Ordinarily, the proteins known as nucleoporins are among the 30 gene products serving as the bricks and mortar of nuclear pore complexes, the communication channels that regulate the passage of molecules to and from a cell's nucleus. But recent research in Hetzer's laboratory suggests that some also have a second job of regulating specific genes during development, and that they sometimes stray from the straight and narrow to play a role in cancer as well.
For more than a decade, scientists have known that when the nucleoporin NUP98, which should be turned off during cell differentiation, abnormally fuses with certain proteins that regulate gene expression, the marriage causes leukemia. Moreover, in many cancers, the nucleoporins NUP214 and NUP88 are misregulated and in particular are associated with very aggressive forms of lung cancer.

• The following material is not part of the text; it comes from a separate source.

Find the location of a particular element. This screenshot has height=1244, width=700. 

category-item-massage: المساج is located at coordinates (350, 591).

Investigators have long questioned why these components of the cell's transport channel are implicated in cancer and have theorized that the connection relates to a problem in the conveyance of molecules in and out of the nucleus. But Hetzer offers a different explanation. He and his team believe these proteins also function as a new class of gene transcription regulators, which turn specifi c genes on and off during cell differentiation or tissue development. They found that nuclear pore proteins are not only part of the transport channels but also play a role in the organization of the genome and a very direct role in gene expression.

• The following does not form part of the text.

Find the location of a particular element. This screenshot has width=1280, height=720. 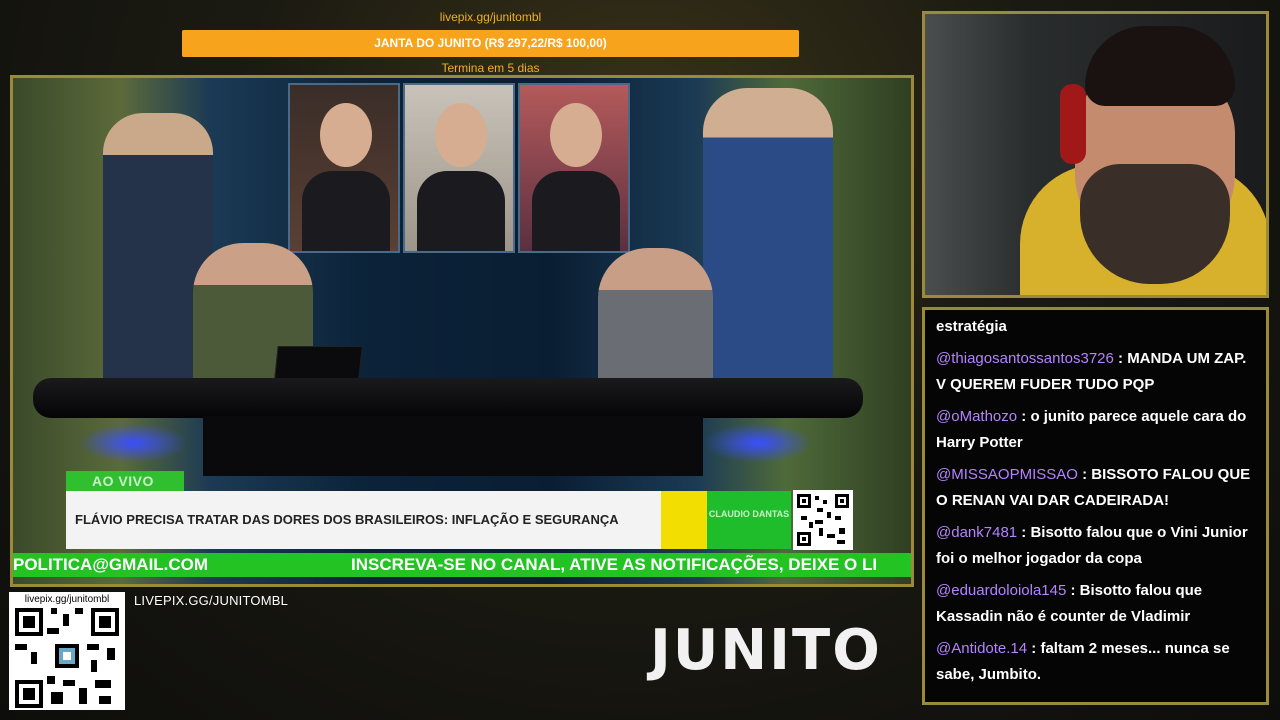

guest-person is located at coordinates (656, 318).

In another line of research, the Hetzer laboratory used metabolic pulse-chase labeling of whole animals in combination with quantitative mass spectrometry to identify and characterize extremely long-lived proteins (ELLPs) that reside in the nucleus. These proteins exhibit little to no protein turnover in the adult rat brain and thus escape the central mechanism that allows cells to maintain a functional proteome. This raises important questions about the biochemical properties of these proteins and whether the failure to maintain proper levels and functional integrity of ELLPs could be a major contributor to age-related changes in the function of post-mitotic tissues such as those of the brain and heart.